Lombres est un épais roman jeunesse comme on n'aurait pas osé en publier avant Harry Potter et A la Croisée des Mondes. Je me l'étais procuré aux Utopiales l'an dernier. L'auteur était présent et, ayant lu et adoré Perdido Street Station, je ne pouvais repartir sans un livre dédicacé. Lombres se prête bien à la dédicace car il est de jolie facture, avec une superbe couverture et des illustrations intérieures réalisées par l'auteur himself.
Deeba et Zanna sont copines. Elles vont à l'école, s'amusent avec leurs amies ; elles sont normales, quoi. Mais des évènements étonnants vont les plonger toutes les deux dans l'envers de Londres : Lombres (Un Lun Dun en anglais), une ville faite des ordures et des objets de rebut des Londoniens. La population y est tout aussi hétéroclite que les maisons qui les habitent et elles iront de surprise en surprise en découvrant la faune locale. Un petit coup de cœur pour le tailleur de vêtements ... en papier :
"Si tu veux, je te confectionne un gilet avec ton roman préféré ; une écharpe de poèmes ; une jupe épique ; des chaussettes historiographiques ; et des dessous en pages bibliques. Pour que tu te cultives en t'habillant."
La lune elle-même ne fait pas les choses normalement ; elle est trouée en son centre :
"L'astre flottait au-dessus de la ville, non pas comme un disque, une pièce de monnaie ou un ballon, mais comme un donut. On voyait le ciel gris à travers le cercle parfait qui lui faisait défaut."
Les deux jeunes filles ne sont pas arrivées là par hasard. En effet, Lombres court un grand danger. Le Smog, grand méchant du roman, menace de l'envahir et de la brûler de fond en comble , bibliothèques et livres compris :
"Dans mon Lombres, on brûlera les livres sitôt sortis des presses... que je goûte à l'encre fraîche. Vous mettrez le feu aux bibliothèques. Et au rayonnage du Puits Lettré. Puis l'incendie s'étendra aux bibliothèques du monde entier. Moi, j'attendrai patiemment, au-dessus de ce gigantesque brasier, que les fumées parviennent à mes narines. Alors plus rien ne me sera inconnu."
Évidemment, elles ne sont pas là pour regarder le spectacle...
Le roman souffre de certains clichés que l'on retrouve souvent dans la littérature jeunesse (pas que, cela dit) : un grand méchant à abattre et des adolescents plus futés que les adultes pour redresser la situation.
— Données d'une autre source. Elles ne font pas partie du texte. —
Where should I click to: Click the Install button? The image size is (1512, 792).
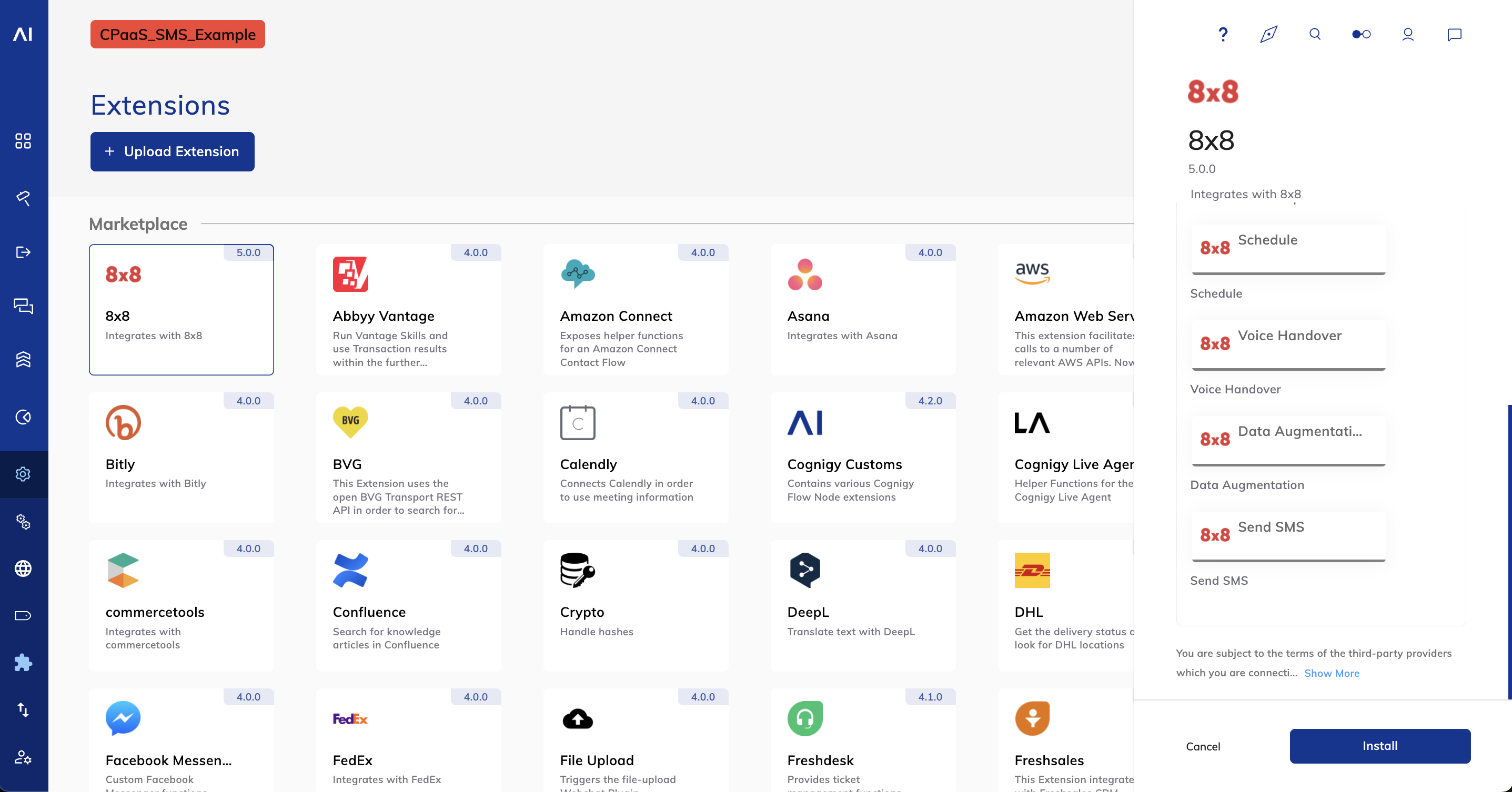[x=1379, y=746]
Cela étant, certains éléments font, pour moi, de ce pavé une lecture hautement recommandable pour nos chères têtes blondes (pas que, cela dit).
Tout d'abord, parlons de la langue et l'écriture : les jeux sur les mots, les néologismes et un style qui ne prend pas le jeune lecteur pour un idiot (ce n'est pas le cas partout ...) sont revigorants. Quel plaisir de lire les échanges verbaux entre Deeba et Paroll. J'en profite d'ailleurs pour saluer le travail du traducteur, Christophe Rosson, pour ce tour de force et de subtilité pour mener à bien la traduction de Lombres.
Également, faire du smog un méchant personnifié n'est pas du tout anodin de la part de l'auteur. La thématique de l'écologie et des dangers de la pollution est ainsi au centre de l'attention et le livre permet qu'elle soit abordée de façon ludique.
Pour terminer, même si l'univers de Lombres n'est pas aussi fouillé que celui de Bas-Lag dans Perdido Street Station, il ne reste pas moins intéressant à découvrir, avec des moments véritablement jouissifs.
Je conclurai en disant que Lombres me semble être un bouquin à la croisée de Neverwhere de Neil Gaiman et Xanth de Piers Anthony, pour les jeunes ... et les moins jeunes.